A los muchachos los están matando. ¿Quiénes?
Esas preguntas suelen perderse en la red de corrupción e impunidad que campea en el país. Son preguntas que, por ejemplo, acompañan las angustias de quienes trabajamos por el avance de justicia, verdad y reparación integral para las víctimas, según las cifras oficiales entre 1958 y 2018 ocurrieron 4.210 masacres en el país.
Con todo, las señales están expuestas. Algunos investigadores llaman la atención al contexto histórico inmediato que pregunta por las razones, por las que el suroccidente colombiano se ha constituido en un espacio de vacío a la presencia integral del Estado.
En Samaniego, por ejemplo, un municipio en el que gano la opción sí, favorable al acuerdo de paz con las FARC conseguido en La Habana y al inicio de los esfuerzos de construcción de una sociedad posconflicto, vio la celeridad con la que el vacío fue llenado, no por el Estado, sino por los rezagos criminales de la dupla paramilitarismo-narcotráfico.
No es gratuito que, a medida que se van conociendo más detalles de la masacre de Llano Verde, en Cali, empiecen a aparecer indicios que apuntan a elementos de la fuerza pública, con alguna responsabilidad de la masacre que segó la vida de cinco niños y adolescentes.

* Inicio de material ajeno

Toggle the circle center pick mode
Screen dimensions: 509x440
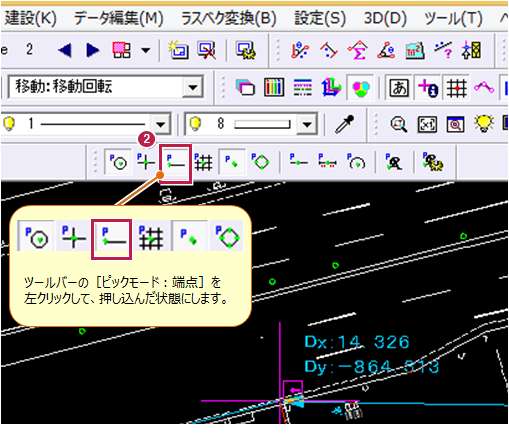click(x=118, y=162)
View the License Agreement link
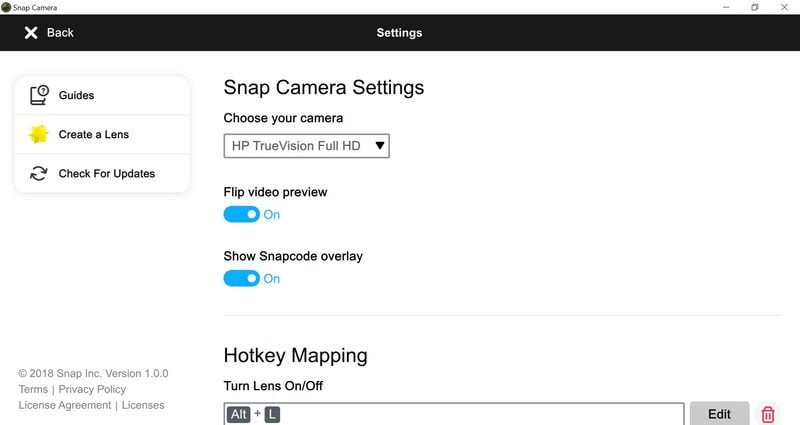Viewport: 800px width, 425px height. (65, 405)
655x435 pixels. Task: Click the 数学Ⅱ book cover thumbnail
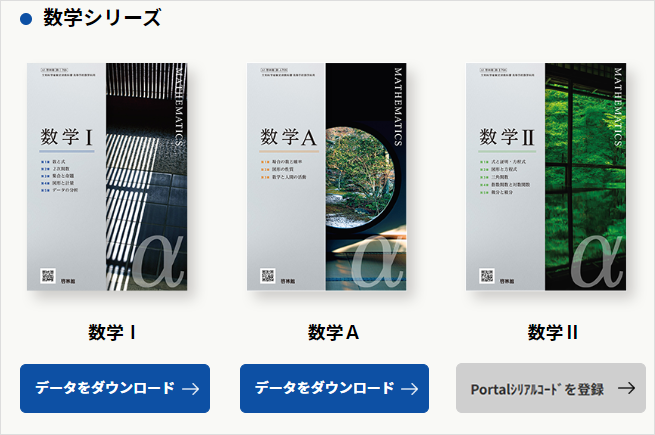pyautogui.click(x=546, y=176)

Las redes que conectaron a instancias de la fuerza pública, tanto de las Fuerzas Armadas como de la policía con el crimen organizado, y que en décadas recientes establecieron la agenda de la administración pública de la seguridad, no han desaparecido completamente.
Sin que se pueda señalar con absoluta certeza la responsabilidad de los estamentos del Estado en estas masacres, no se pueden tampoco dejar de lado los testimonios de los familiares. Además de la persistencia del Estado en pretender solucionar los problemas de marginalidad de vastas regiones del país por las vías de la presencia de sus estamentos militares.
Sin embargo, la militarización del suroccidente colombiano es de vieja data. El diario ecuatoriano El Comercio denunciaba que el ejército colombiano, desde el 2013, adelantaba operaciones que alcanzaban la zona fronteriza. En octubre de 2017, el gobierno colombiano movilizó cerca de 9,000 efectivos en la zona en desarrollo de lo que llamó la Campaña Atlas. Se decía que su propósito era luchar frontalmente contra el narcotráfico.
Así, entonces, cobra un peso aún mayor la expectativa de que el gobierno nacional dé una explicación de la relación existente entre una fuerte presencia militar y policial en el suroccidente colombiano y la prevalencia de la presencia del crimen organizado.
En ese contexto se debe discernir, investigar y juzgar masacres que ahora se han ensañado contra niños, niñas, adolescentes y jóvenes. Estamos viendo que la violencia que asesina los líderes sociales, ahora toca las comunidades en su conjunto.
Tenemos que ser capaces de parar la tragedia del asesinato, del racismo, del clasismo, del militarismo, del machismo, del fanatismo y empeñarnos en instaurar por fin el respeto a la vida, y a una vida que valga la pena ser vivida.